Exercise input:
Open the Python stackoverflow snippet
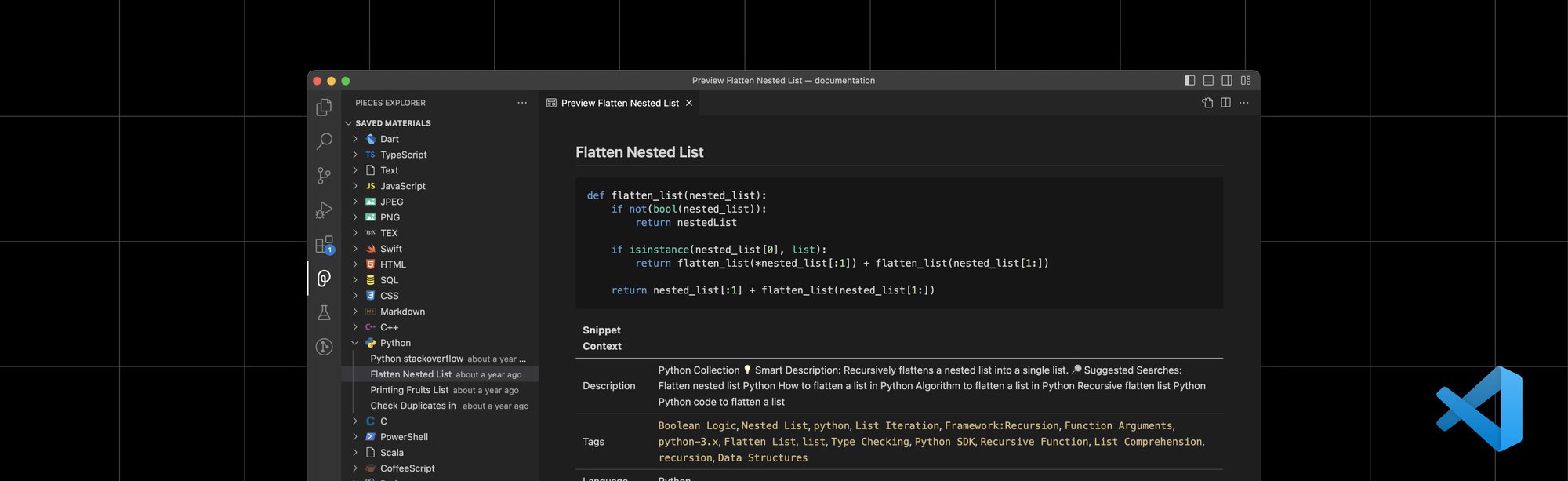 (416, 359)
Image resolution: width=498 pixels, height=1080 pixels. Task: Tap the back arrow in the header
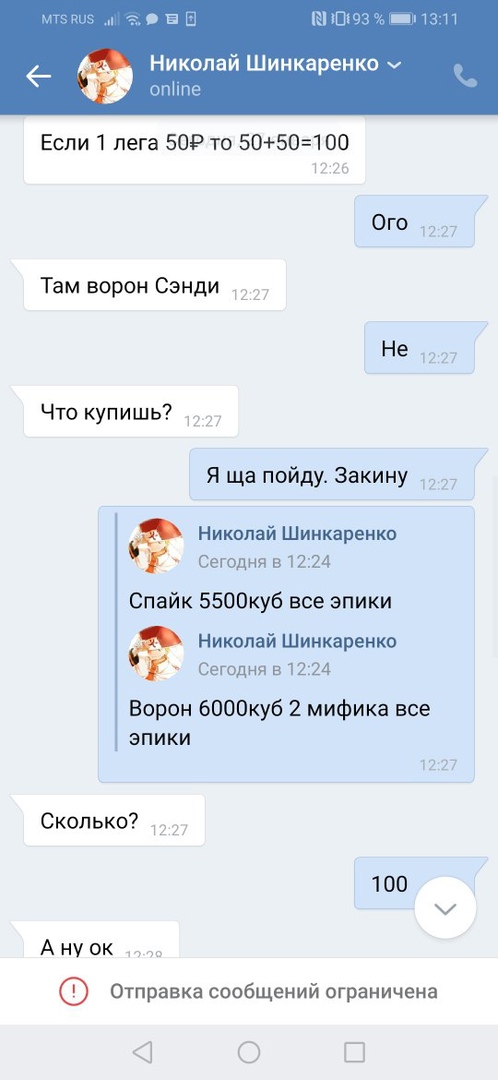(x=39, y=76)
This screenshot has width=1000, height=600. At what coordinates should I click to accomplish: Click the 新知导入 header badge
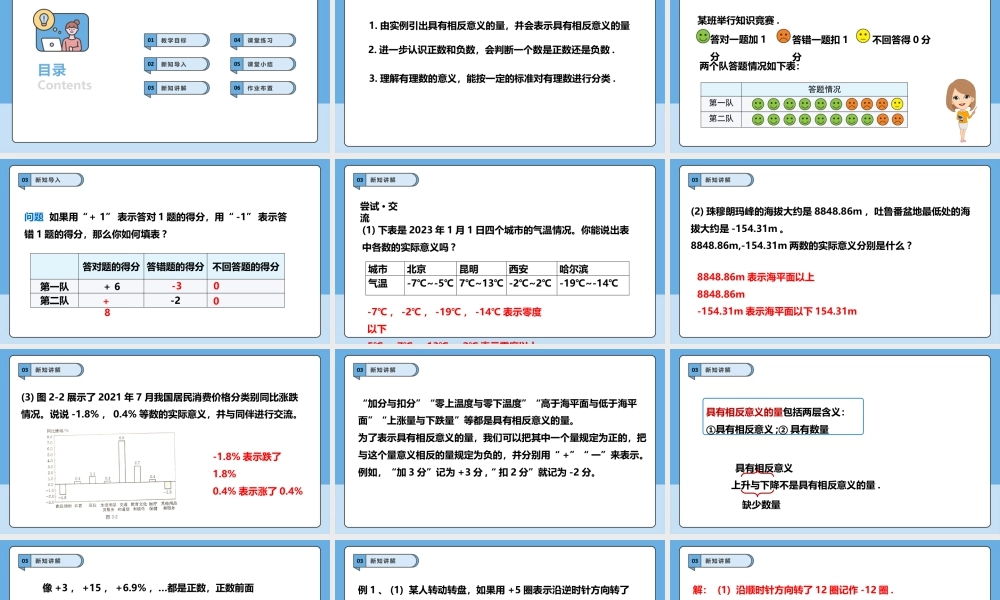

Directions for this task: Turn the material above into a numbered list with one item per line, skipping blank lines and leaving out the pictures.

Exercise answer:
1. Open the Python stackoverflow snippet
2.  (416, 359)
3. Image resolution: width=498 pixels, height=1080 pixels. Task: Tap the back arrow in the header
4. (x=39, y=76)
5. This screenshot has width=1000, height=600. At what coordinates should I click to accomplish: Click the 新知导入 header badge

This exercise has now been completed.